Is it possible for a challenge to have hidden scoring test-cases?

Question

Assume that the method of generating the hidden test-cases is known. (for example: a list of 5000 uniformly random integers in range [1..1000])

Reasons why hidden test cases should be allowed (that I can think of):

Guaranteed to prevent hard-coding (assume that there are sufficiently many possible test-cases)
It's already used in (some) existing challenges, such as Where's Blackhat? .

Reasons why hidden test cases should not be allowed:

It makes the winning condition objectivity more probabilistic.

It does not completely contradict the answer linked above; however, as the answer poster can generate random test cases using the same method and then guess; it will still be correct most of the time.

Question:

Is it possible for a challenge to have hidden scoring test-cases?

If not, what should be done with the existing challenges with hidden scoring test-cases?

We've been through this on chat: it's fine as long as I reveal the test cases at a later date. I don't get what your problem is — Beta Decay, Commented Jul 29, 2018 at 8:31
Do we need a meta consensus? We're just going to drive people away from this site if we keeping adding more and more obscure rules — Beta Decay, Commented Jul 29, 2018 at 19:18
@BetaDecay In this case, a meta consensus is exactly what we need, as it make the rules less obscure. — DELETE_ME, Commented Jul 30, 2018 at 2:01

ბიმო · Accepted Answer · 2018-07-28 13:22:44Z

Yes, but they need to be made public after X time units

In my opinion for test-battery challenges this can be a sensible thing to do, however there are two important things that a challenge should do in such a case:

they need to specify a time span (at least once some people are answering) for when they will choose the winner and by that time make the test cases public
they need to make sure (eg. by providing a cryptographic hash of the test cases/seed to generate them) that the test cases were not chosen after writing the challenge, this is to make it "impossible" for them to adjust it to an answer they like

Addressing issues mentioned above

1) It makes the winning condition objectivity more probabilistic

If the method of generating hidden test cases is not known, this might be true. However king-of-the-hill challenges are the same. Since the conditions are the same for everyone, this won't cause any advantages/disadvantages for other people. And more importantly just because a challenge fulfils our criterions for being valid, it does not mean that it makes a good challenge:

In my opinion a good test-battery challenge will have at least one example and some public test cases which reflect approximately what's being tested. The scoring could then be a mix between hidden and public tests or just the hidden ones.

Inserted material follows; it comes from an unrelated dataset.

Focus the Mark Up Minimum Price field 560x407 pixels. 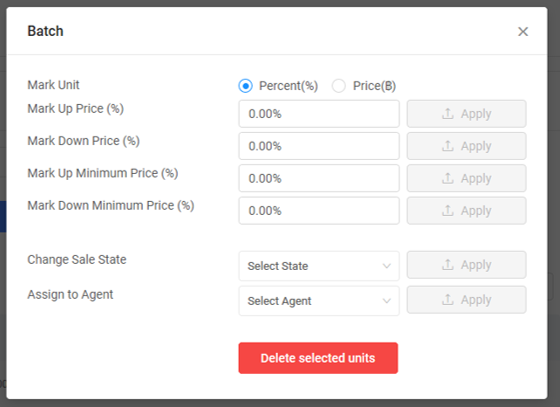[319, 178]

2) The score reported by the challenge author cannot be independently verified

Once the test cases are public the score can be verified by everyone and providing a hash will make sure that they are indeed the original tests.

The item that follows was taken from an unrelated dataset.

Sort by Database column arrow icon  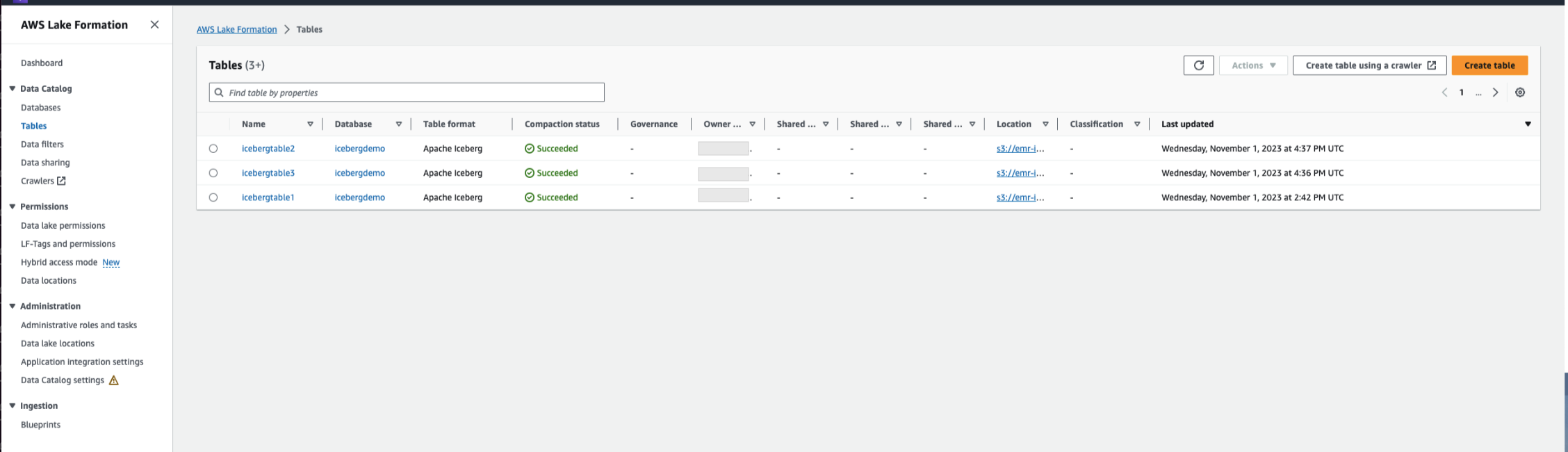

3) The challenge dies when the author stops responding

The first point is very similar to what we do on cops-and-robbers challenges where cops are required to post their solution after some time (usually 7 days), though probably a challenge should give more time than 7 days to solve it.

I doubt that an OP of a challenge will just disappear before they chose a winner, we don't disallow cops-and-robbers challenges because the cop could stop responding and we shouldn't disallow test-battery challenges for that reason. Of course it is a possibility but I don't think that this will create problems.

Note: For this answer I don't think it really matters whether there's a known method of generating the hidden test cases. If anything points (1) and (3) won't cause troubles since people can generate tests themselves to get an approximative score and if an author stops responding the community could come up with new tests (which probably will never happen).

Not sure if this is a good idea. This may discourage future competition (given that old challenges currently doesn't draw much attention, this may be acceptable) — DELETE_ME, Commented Jul 28, 2018 at 13:41
@user202729: I think it's not that bad, why not have some challenges limited only for a certain time? In that case if a challenge was really great, it can always be redone in a different flavour. And a user can always add an answer later, but it won't get a green checkmark. — ბიმო, Commented Jul 28, 2018 at 13:50
I don't see any similarity to cops-and-robbers. If a cop fails to post their solution, they're the only person to lose out. If the OP of a question with hidden scoring disappears, everyone else loses out. — Peter Taylor, Commented Jul 30, 2018 at 9:51
@PeterTaylor: That's true only if no-one solved/attempted a cop answer and the same would apply if no-one solved/attempted such a challenge. — ბიმო, Commented Jul 30, 2018 at 12:39
If I as a robber crack a cop's submission, everyone can verify that I've cracked it, at least on all of the cops-and-robbers questions I've seen. It doesn't require further activity by the cop. The only thing a cop needs to do after posting their answer is to claim it as safe if no-one cracks it. — Peter Taylor, Commented Jul 30, 2018 at 12:43
@PeterTaylor: With the partly public test cases we could verify it too, but your point still stands as with this answer they would not be obligatory. I still think it is comparable because if a cop disappears we don't know their intended solution which could be more interesting, shorter, cleverer etc. and - more importantly - if there were only futile (possibly even very time consuming) attempts it would still be a great loss to those people that attempted & failed to solve it. — ბიმო, Commented Jul 30, 2018 at 13:33

Peter Taylor · Accepted Answer · 2018-07-30 10:18:16Z

2

Reasons why hidden test cases should be allowed (that I can think of):

Guaranteed to prevent hard-coding (assume that there are sufficiently many possible test-cases)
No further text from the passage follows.